### TEXTO PROPORCIONADO

El Magazín Cultural

El abismo del voyeur

“Mírame” es la novela más reciente del escritor colombiano Antonio Ungar, un manifiesto que pone en evidencia la xenofobia y todo lo que la rodea.

Ángela Martín Laiton
13 de septiembre de 2018 - 02:00 a. m.
Antonio Ungar, de ascendencia judía, dice que ha padecido la xenofobia, tema de su más reciente novela: “Mírame”. / Cortesía Anagrama
Antonio Ungar, de ascendencia judía, dice que ha padecido la xenofobia, tema de su más reciente novela: “Mírame”. / Cortesía Anagrama

Como un personaje sacado de la filmografía de Hitchcock, un hombre espía desde una ventana. Esa ventana es su única herramienta para conocer el mundo de afuera. Él, un hombre blanco, europeo, xenófobo, amargado, odioso, solo puede acercarse a los otros desde ese hueco ideado por la arquitectura que nos mantiene a salvo en nuestra propiedad y nos permite observar el mundo a través del cristal. El principio de un panóptico repartido en cada edificio, en cada casa, en todas las oficinas. Estamos a salvo sin morir de tedio, cerramos nuestro mundo, pero dejamos ese pequeño rincón florido para que entre un rayito de sol y nos recuerde que estamos vivos. Él, el hombre que narra el mundo de afuera y no tiene nombre, pero tiene miedo de todo lo que se vea diferente. Está ansioso y deprimido, toma clorpromazina, zopax y haloperidol, todo así al tiempo. Tiene miedo y no tiene un nombre. Es un nacionalista, solitario, que recuerda con nostalgia los viejos tiempos del orden y el control. Puede ser cualquier europeo xenófobo que tiene miedo de no ser nadie.

######
### REGISTROS DE DATOS

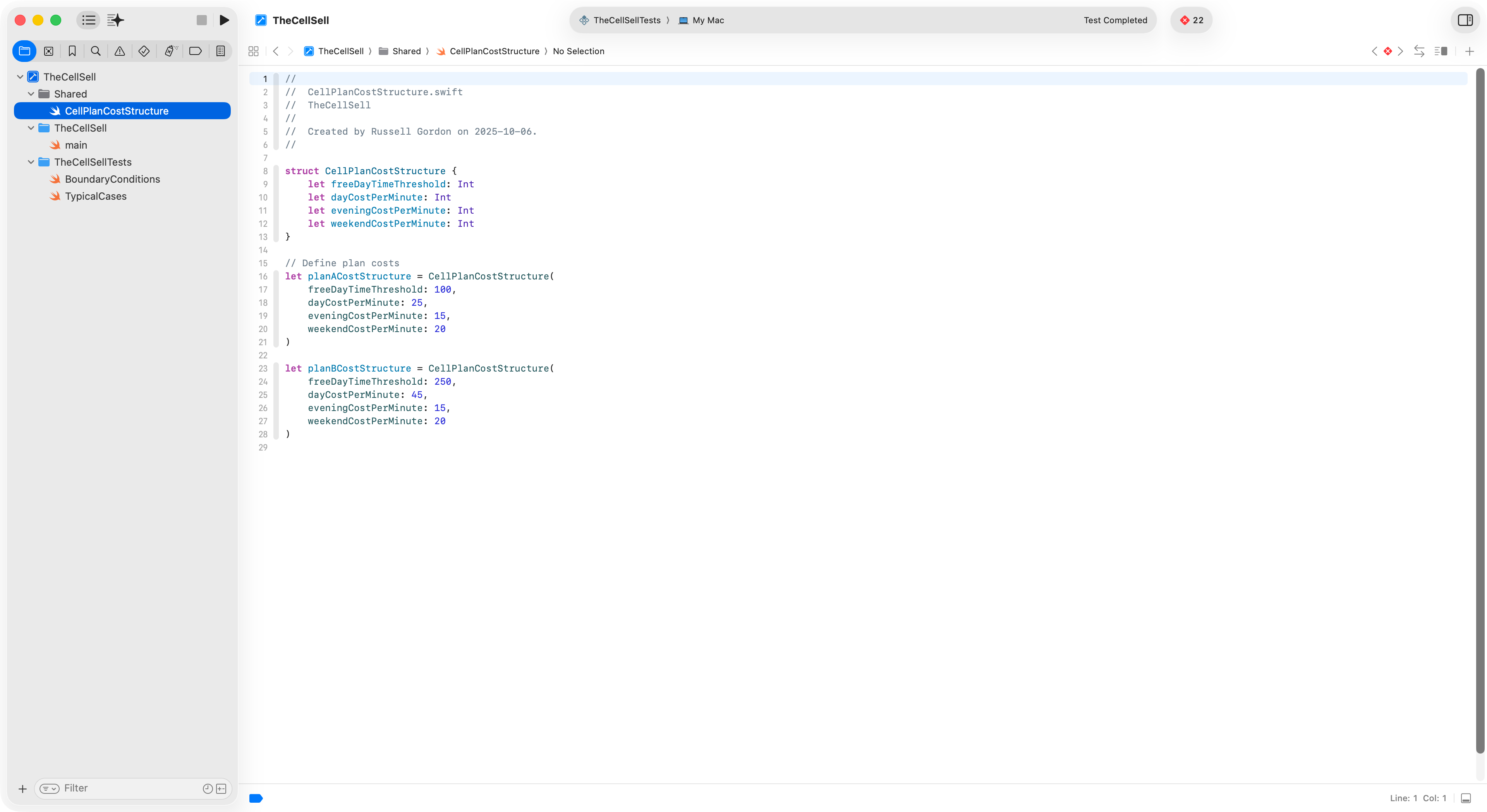This screenshot has width=1487, height=812.
Task: Click into the navigator Filter field
Action: point(127,788)
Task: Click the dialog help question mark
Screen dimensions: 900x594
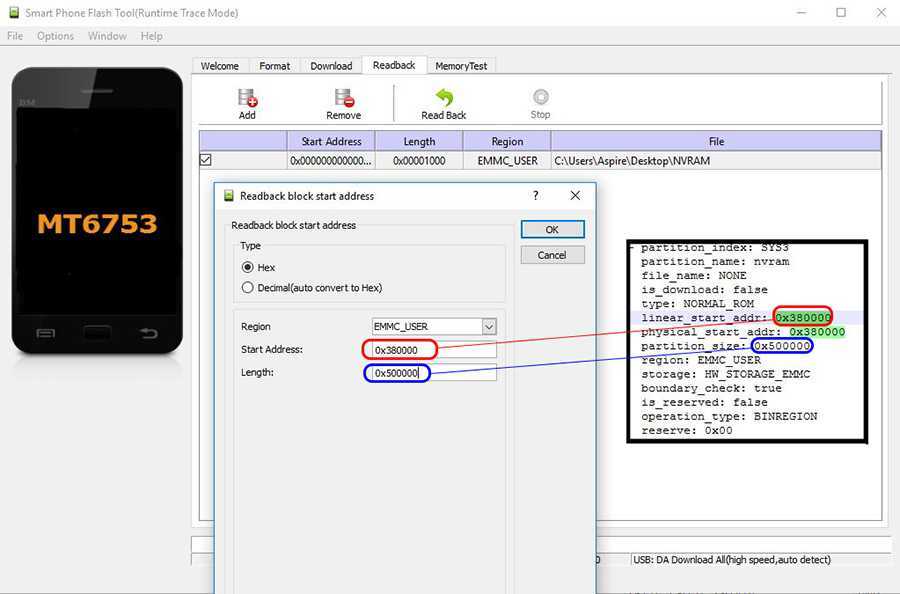Action: [x=536, y=196]
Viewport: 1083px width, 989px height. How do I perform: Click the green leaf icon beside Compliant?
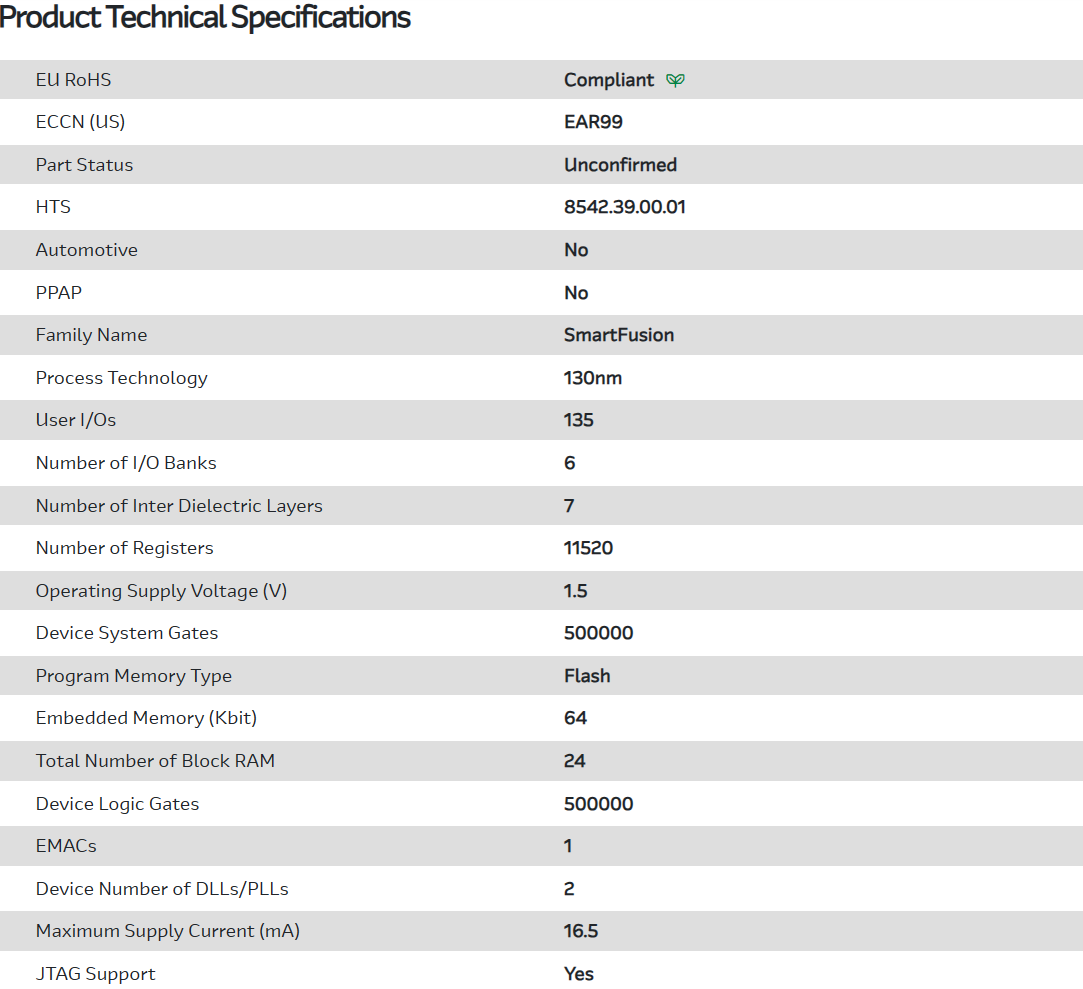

######

## TAREAS PENDIENTES:
**1.** Resume en forma de lista el párrafo del artículo sobre «Mírame» que empieza con «Como un personaje sacado de la filmografía de Hitchcock», conservando sus datos principales.
**2.** Prolonga el artículo sobre «Mírame» a partir de su última oración.
No hace falta consultar las líneas.

## RESPUESTAS A CONTINUACIÓN:
**1.**
- Como un personaje de Hitchcock, un hombre espía desde una ventana, su única herramienta para conocer el mundo de afuera.
- Es blanco, europeo, xenófobo, amargado y odioso, y solo se acerca a los otros a través de ese hueco.
- La ventana encarna el principio de un panóptico repartido en cada edificio, casa y oficina: nos mantiene a salvo sin morir de tedio y deja entrar un rayito de sol que nos recuerda que estamos vivos.
- El hombre narra el mundo de afuera, no tiene nombre y teme todo lo que se vea diferente.
- Está ansioso y deprimido, y toma a la vez clorpromazina, zopax y haloperidol.
- Es nacionalista y solitario, y recuerda con nostalgia los viejos tiempos del orden y el control.
- Puede ser cualquier europeo xenófobo con miedo de no ser nadie.

**2.**
El hombre en la ventana transita por el principio de la novela observando a su vecina de piel oscura. Tiene cara de gitana, de árabe, de africana o latinoamericana. Eso lo excita. Vino a su país a robar, asesinar o sembrar miedo con cualquier religión fundamentalista. Él quiere salvar a su país de los migrantes. Añora el barrio de su niñez: todos eran blancos, obreros sí, pero franceses y honestos. Ahora todos se han ido del barrio y él está ahí solo, viendo por la ventana a su vecina con el cabello negro y curvas definidas; es casi una niña, pero es una niña pobre e inmigrante y eso excita a cualquier pedófilo. ¿Esa chica se da cuenta de que la observan?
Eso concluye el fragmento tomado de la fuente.